[Stored data entries]
=-=-=-=-=
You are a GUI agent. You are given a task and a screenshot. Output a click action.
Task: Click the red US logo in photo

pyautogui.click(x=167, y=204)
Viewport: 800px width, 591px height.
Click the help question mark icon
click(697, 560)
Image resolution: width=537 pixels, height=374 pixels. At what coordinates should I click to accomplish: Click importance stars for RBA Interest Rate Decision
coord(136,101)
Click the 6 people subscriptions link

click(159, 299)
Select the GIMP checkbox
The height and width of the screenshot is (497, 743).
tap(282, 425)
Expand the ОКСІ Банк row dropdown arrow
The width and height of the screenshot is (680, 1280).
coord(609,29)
=-=-=-=-=
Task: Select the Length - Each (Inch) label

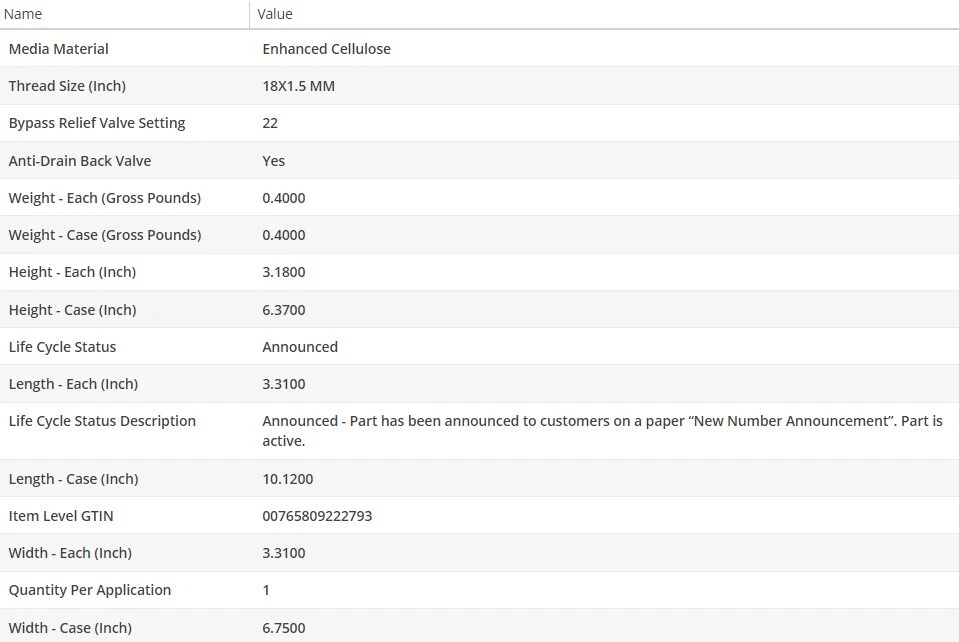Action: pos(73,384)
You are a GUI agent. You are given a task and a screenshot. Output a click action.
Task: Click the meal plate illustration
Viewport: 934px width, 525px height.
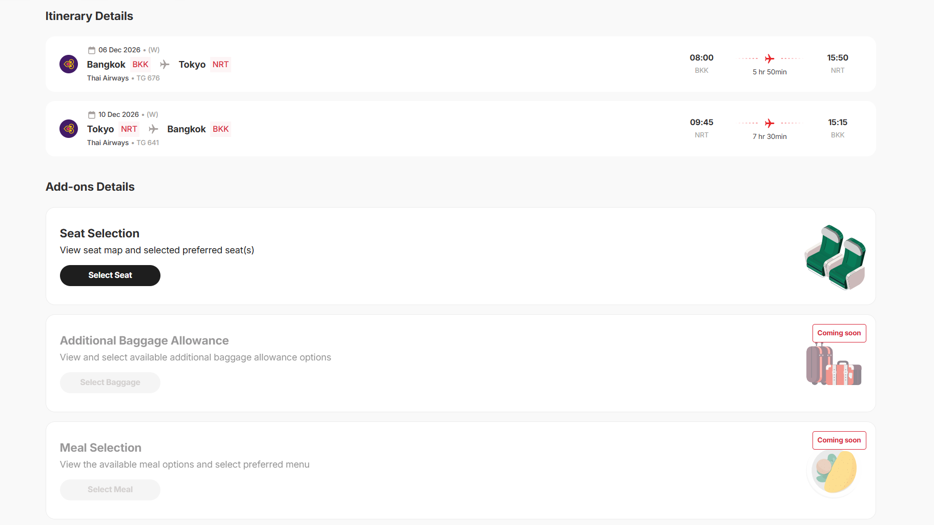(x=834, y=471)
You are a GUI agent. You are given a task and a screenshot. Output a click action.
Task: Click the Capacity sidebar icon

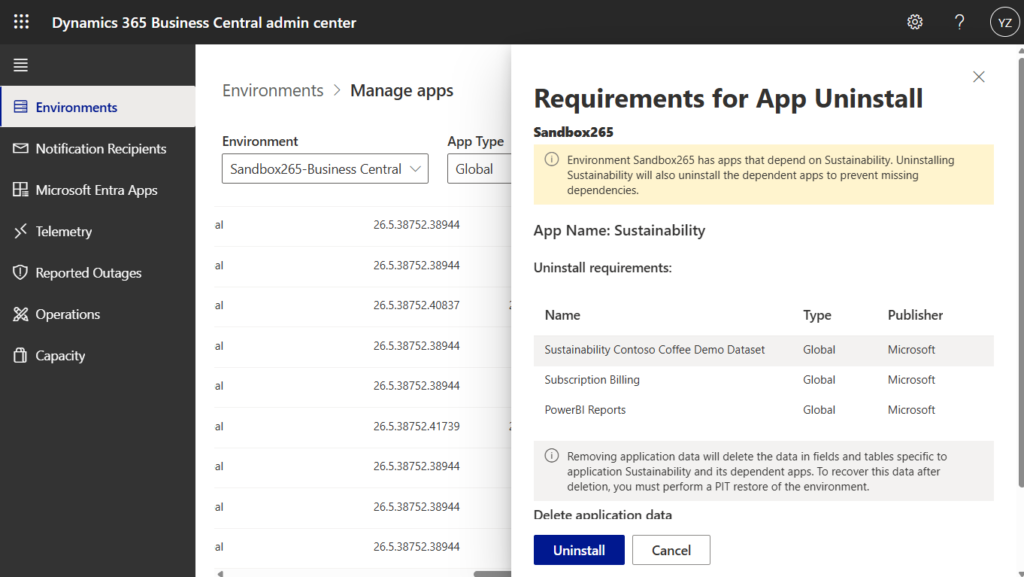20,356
=-=-=-=-=
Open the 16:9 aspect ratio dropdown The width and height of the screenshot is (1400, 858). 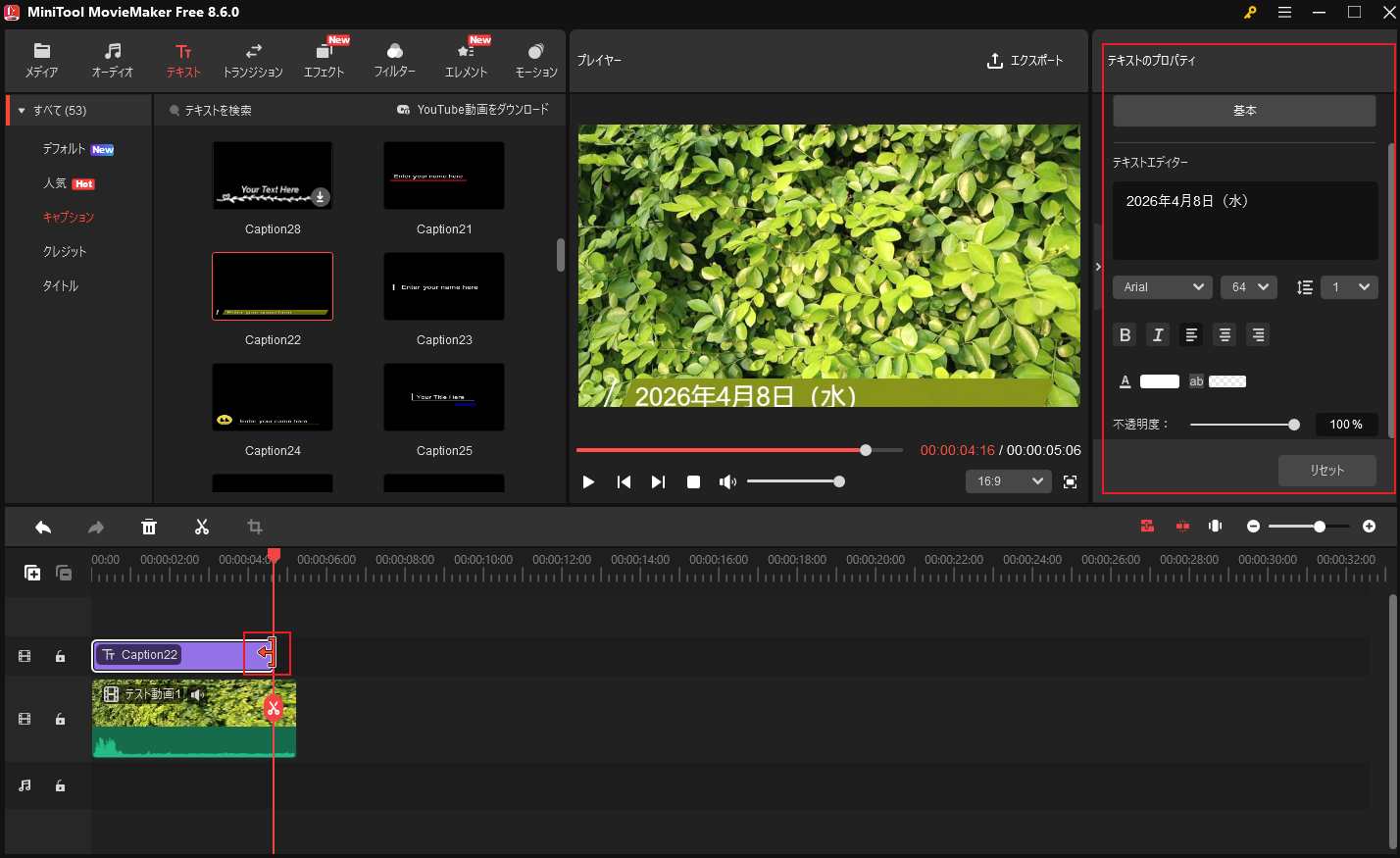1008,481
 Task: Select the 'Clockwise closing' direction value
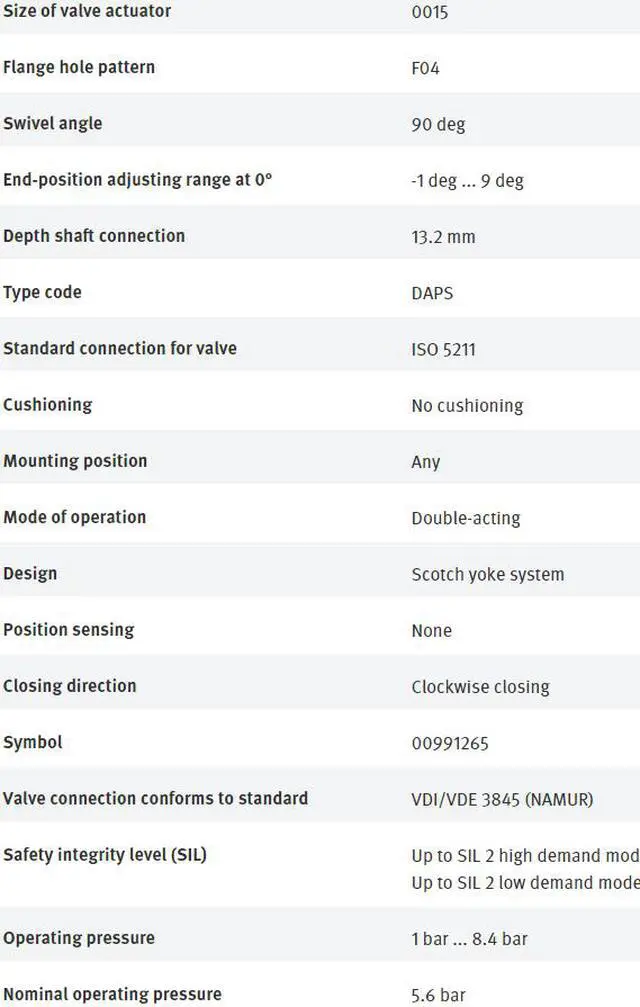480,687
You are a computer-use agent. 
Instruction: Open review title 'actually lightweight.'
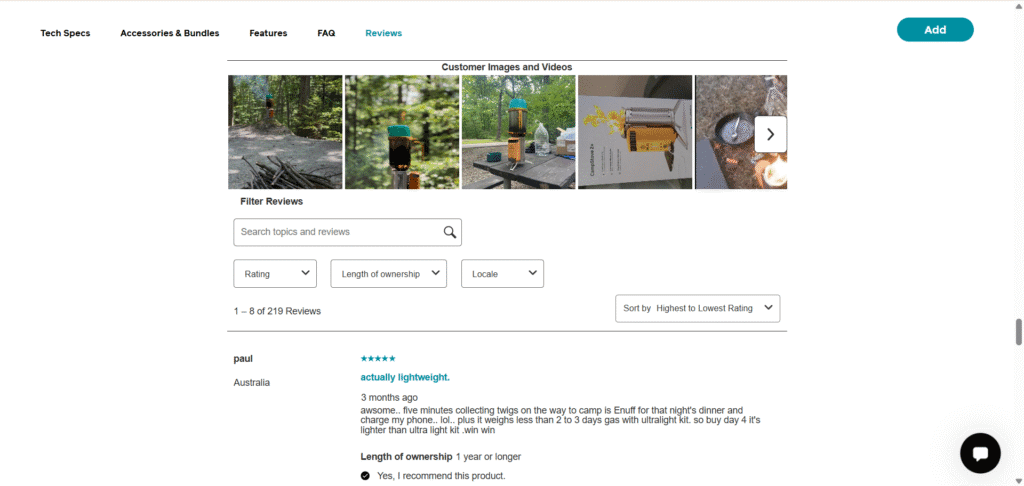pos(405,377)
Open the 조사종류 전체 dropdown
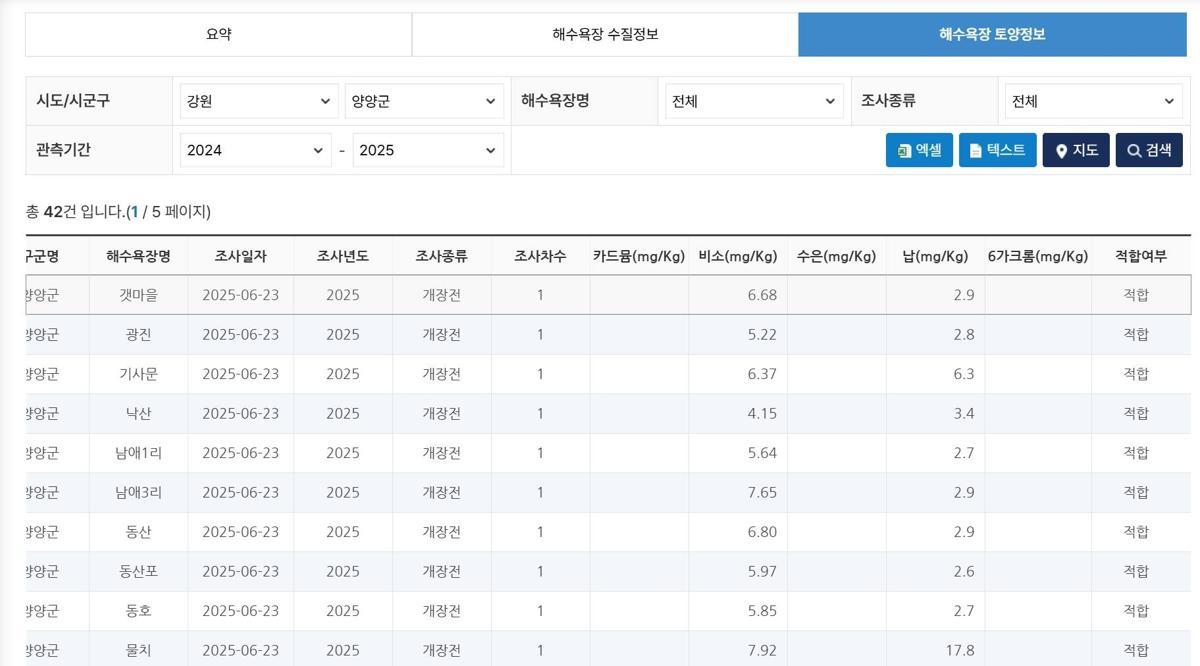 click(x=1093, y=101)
=-=-=-=-=
The range runs from the line above containing "Click the help question mark icon" to the line containing "Select the GIMP checkbox", inclusive. Restate those lines word for word and no others.

Click the help question mark icon
click(697, 560)
Image resolution: width=537 pixels, height=374 pixels. At what coordinates should I click to accomplish: Click importance stars for RBA Interest Rate Decision
coord(136,101)
Click the 6 people subscriptions link

click(159, 299)
Select the GIMP checkbox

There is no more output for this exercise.